Tuesday, February 11, 2020

Infinite Poisson Mixture model with Dirichlet Process

In this post, I will share infinite poisson mixture model with dirichlet process as a prior distribution on the number of clusters. When it comes to clustering, sometimes class number 'k' is hard to set. I think Dirichlet process can be one of the solution to rectify it. Regarding approximation of posterior distribution, sampling method will be presented, namely Collapsed Gibbs sampling.
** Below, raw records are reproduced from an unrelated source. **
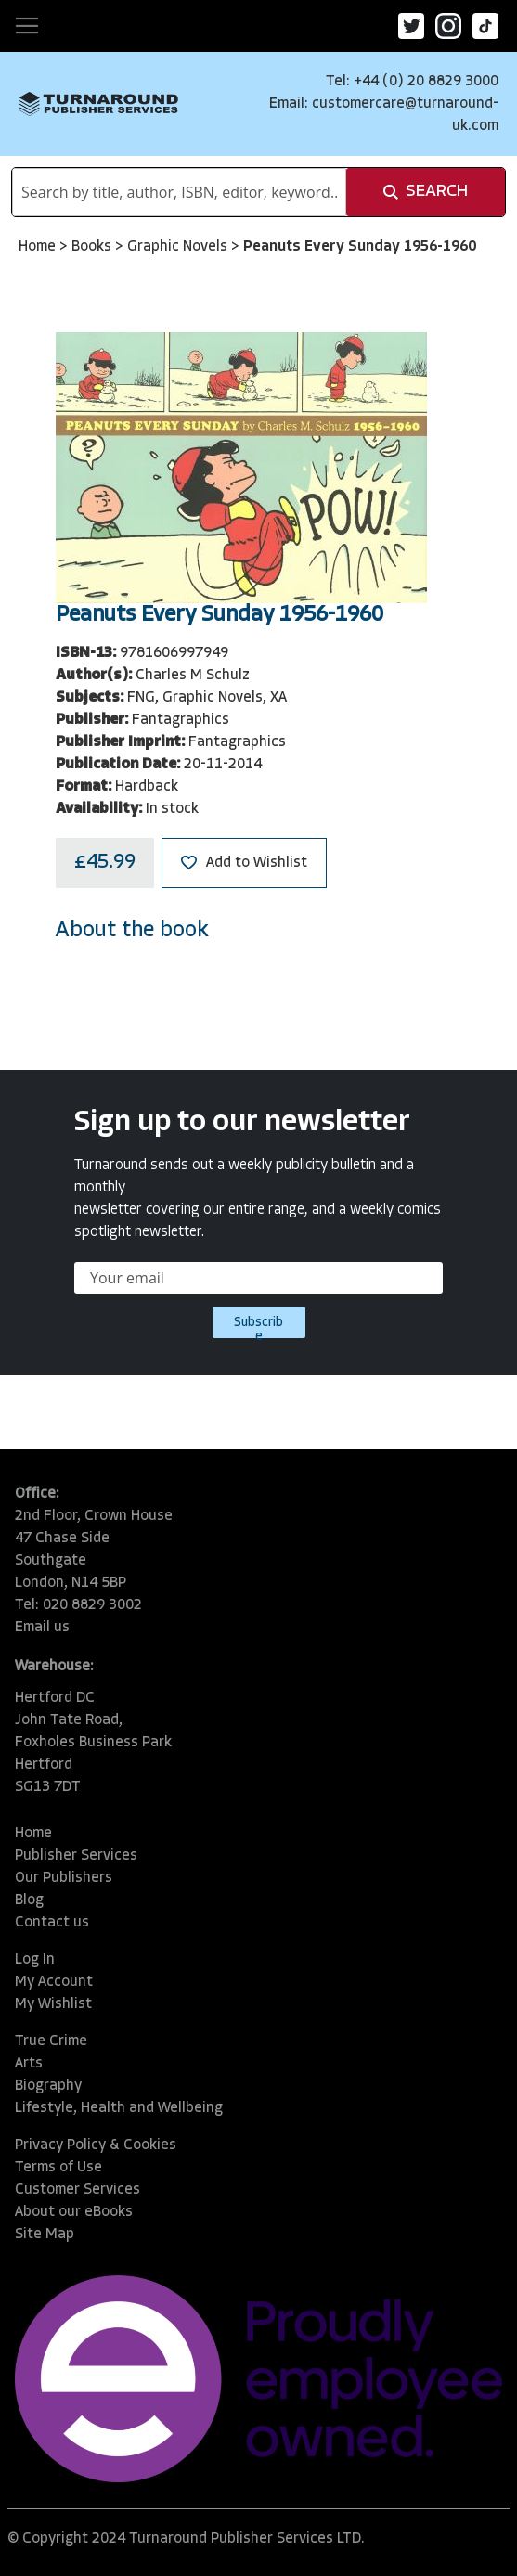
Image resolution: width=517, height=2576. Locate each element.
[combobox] (179, 192)
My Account (54, 1982)
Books (93, 246)
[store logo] (98, 104)
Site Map (44, 2234)
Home (39, 246)
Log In (35, 1959)
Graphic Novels (179, 246)
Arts (29, 2063)
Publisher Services (76, 1855)
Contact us (52, 1922)
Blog (29, 1900)
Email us (42, 1627)
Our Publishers (63, 1878)
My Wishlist (53, 2004)
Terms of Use (58, 2167)
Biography (48, 2086)
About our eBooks (74, 2212)
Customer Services (77, 2190)
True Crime (51, 2041)
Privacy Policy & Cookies (95, 2145)
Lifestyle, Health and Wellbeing (119, 2108)
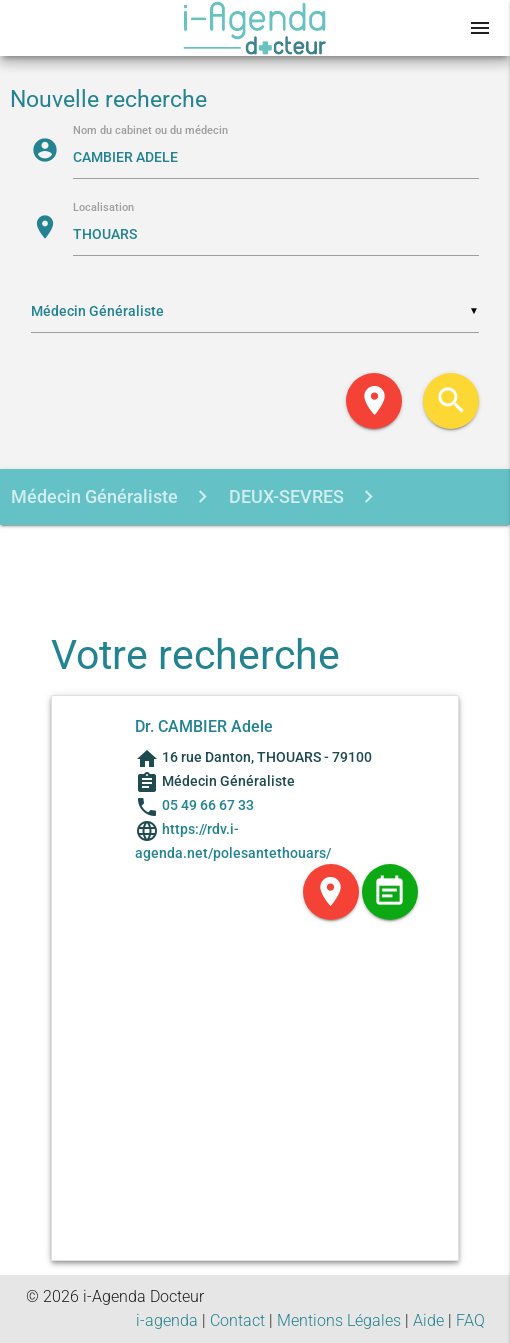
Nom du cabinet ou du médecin (150, 131)
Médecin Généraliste (94, 496)
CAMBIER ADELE (207, 553)
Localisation (103, 208)
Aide (428, 1320)
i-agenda (167, 1320)
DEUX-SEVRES (284, 496)
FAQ (470, 1320)
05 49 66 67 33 (208, 805)
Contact (237, 1320)
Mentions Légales (339, 1320)
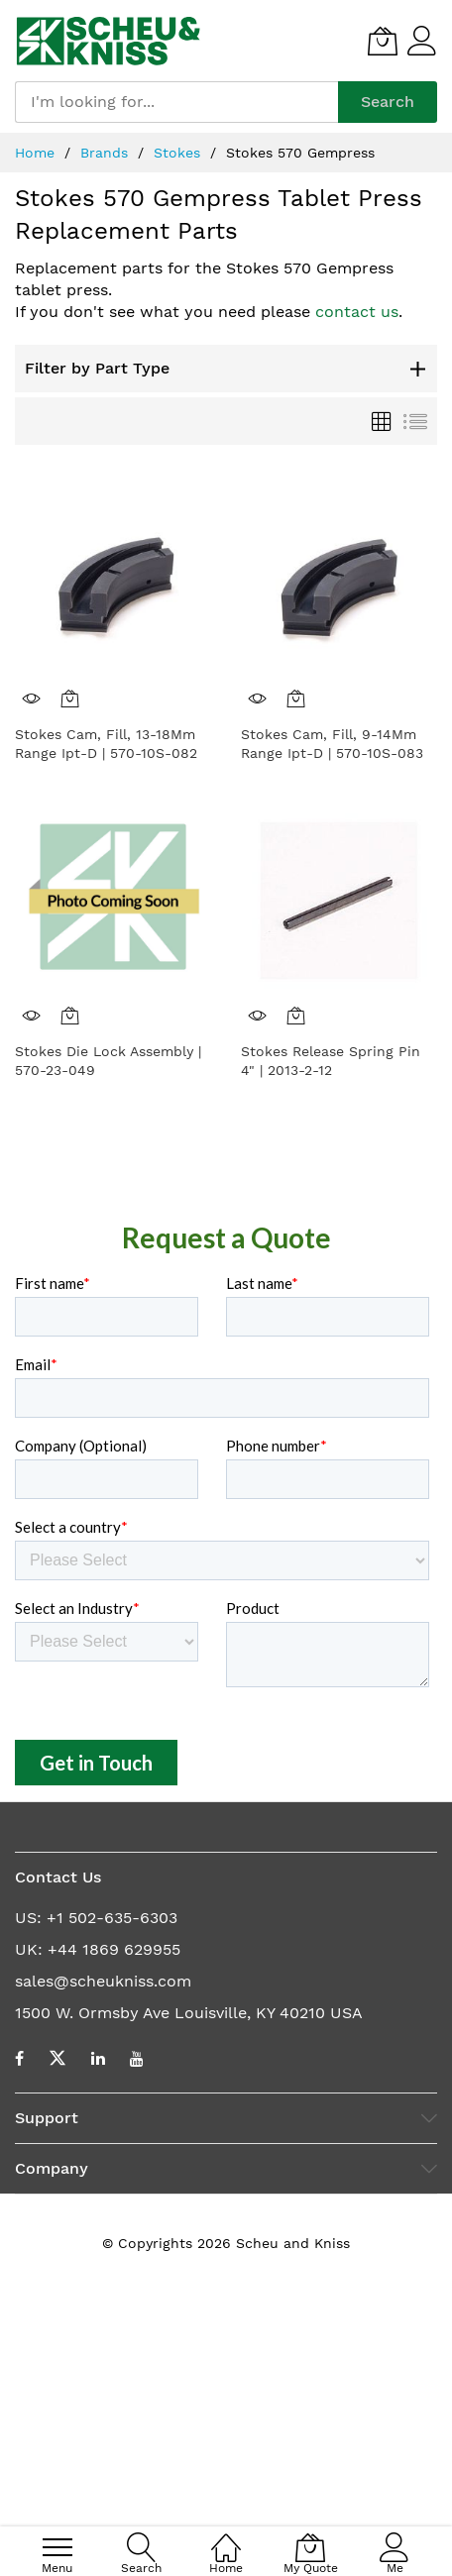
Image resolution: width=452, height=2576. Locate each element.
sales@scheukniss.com (103, 2224)
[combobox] (176, 102)
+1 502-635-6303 (112, 2161)
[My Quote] (382, 40)
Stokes (179, 153)
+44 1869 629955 (114, 2193)
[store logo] (108, 40)
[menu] (57, 2547)
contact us (356, 311)
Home (37, 153)
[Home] (226, 2536)
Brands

I'm glad if you find some fun out of this post.

Dirichlet Process Poisson Mixture Model

1. Collapsed Gibbs sampling

First of all, we're gonna start from Joint distribution of poisson mixture model which can be expressed as following.
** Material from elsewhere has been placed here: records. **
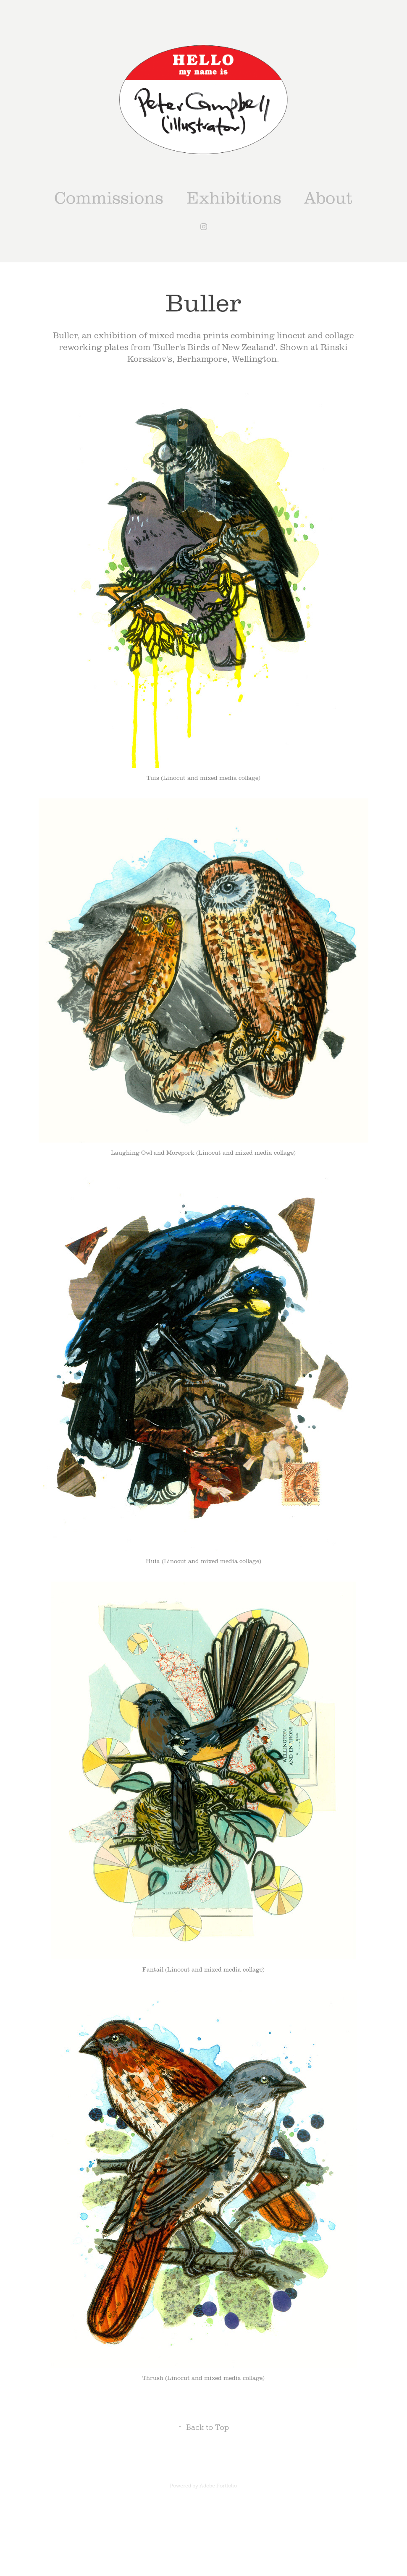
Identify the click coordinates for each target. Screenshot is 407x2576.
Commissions (108, 197)
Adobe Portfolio (218, 2486)
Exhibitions (233, 197)
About (328, 197)
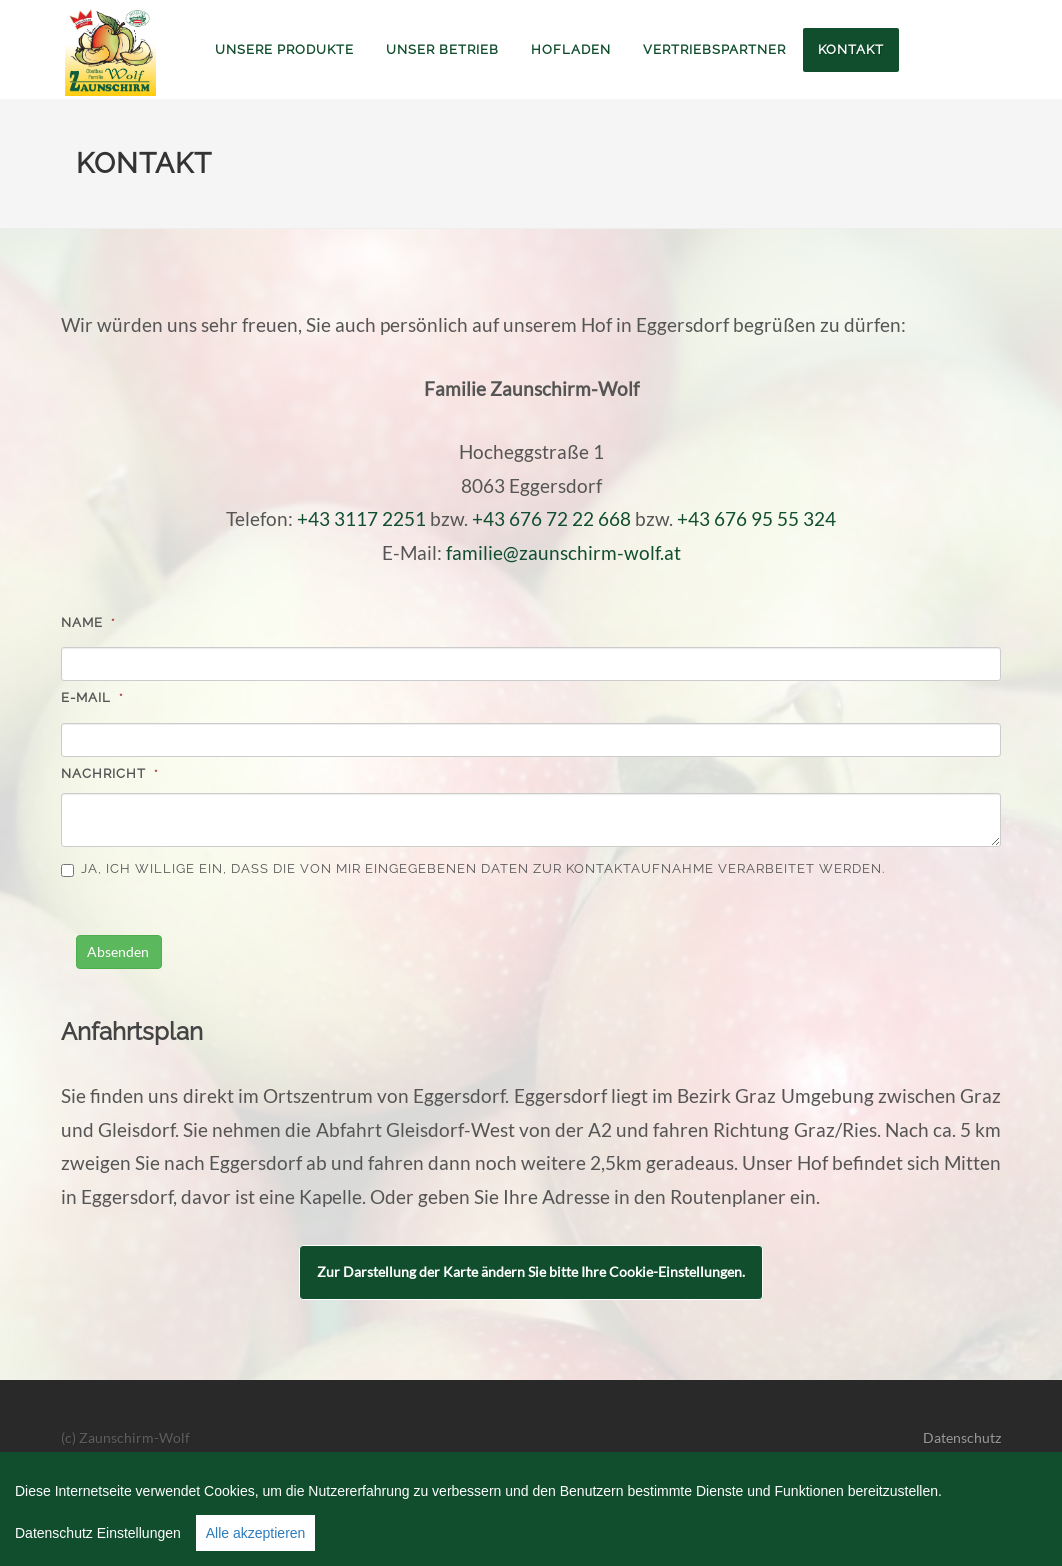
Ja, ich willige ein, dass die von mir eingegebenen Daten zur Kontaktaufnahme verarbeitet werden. (473, 869)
$$p(X,Z,\lambda,\pi) = p(X | \lambda, Z)p(Z|\pi)p(\pi)p(\lambda)$$

where X is observation, Z is latent variable, $\lambda$ is parameter of poisson distribution with prior distribution p($\lambda$), and $\pi$ is parameter of categorical distribution with prior distribution $p(\pi)$. If you are interested in poisson mixture model, you can check following link.
Poisson Mixture Model①

If your interest is only how the observation is classified, you can marginalize out $\lambda$, $\pi$. As long as conjugate prior is applied for $p(\lambda)$ and $p(\pi)$, marginalization is tractable.

$$p(X,Z) = \int p(X,Z,\lambda,\pi)d\lambda d \pi$$

We can approximate posterior distribution $p(Z|X)$ by gibbs sampling.
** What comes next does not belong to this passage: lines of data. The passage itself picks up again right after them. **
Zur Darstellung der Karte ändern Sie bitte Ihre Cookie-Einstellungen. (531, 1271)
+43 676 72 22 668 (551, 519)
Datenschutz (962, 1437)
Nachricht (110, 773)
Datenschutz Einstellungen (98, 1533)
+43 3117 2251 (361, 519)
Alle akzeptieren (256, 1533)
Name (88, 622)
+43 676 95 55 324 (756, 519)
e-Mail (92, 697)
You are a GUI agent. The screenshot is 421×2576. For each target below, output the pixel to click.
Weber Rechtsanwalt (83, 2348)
$$p(z_n|X,S_{\backslash n}) \propto p(x_n|X_{\backslash n},z_n,Z_{\backslash n})p(z_n|Z_{\backslash n})$$

For $p(x_n|X_{\backslash n},z_n,Z_{\backslash n})$, $$p(x_n|X_{\backslash n},z_{n,k}=1,Z_{\backslash n}) = NB(x_n | \sum_{n^{'}\neq n}z_{n^{'},k}x_{n^{'}}+a,\sum_{n^{'}\neq n}z_{n^{'},k}+b)$$

Regarding $p(z_n|Z_{\backslash n})$, we wanna make it have infinite categories.

2. Infinite mixture model

Now we're gonna think about dirichlet distribution with infinite categories. Let's say parameters of dirichlet distribution be $\alpha / K$. where $K$ is number of cluster. Then with marginalization over $\pi$, $p(z_i = k|z_{1:n}^{\backslash i},\alpha)$ can be computed as followings,

$$\begin{eqnarray} p(z_{i}=k|z_{1:n}^{\backslash i}, \alpha) = \begin{cases}\frac{n_k^{\backslash i}+\frac{\alpha}{K}}{n-1 + \alpha} \ \ if\ k \in \kappa^+(z^{\backslash i}_{1:n})\\ \frac{\frac{\alpha}{K}}{n-1+\alpha} \ \ if\ k \notin \kappa^+(z^{\backslash i}_{1:n})\end{cases}\end{eqnarray}$$

where $\kappa^{+}(z^{\backslash i}_{1:n})$ means the category which is already drawned. If $K \to \infty$, then getting new category would be ZERO. This is not what I want. From this result, the probability of getting new category is same over all $k \notin \kappa^+(z^{\backslash i}_{1:n})$ cluster. Therefore probability of getting new category can be computed by multiplying $K - |\kappa^+(z^{\backslash i}_{1:n})|$.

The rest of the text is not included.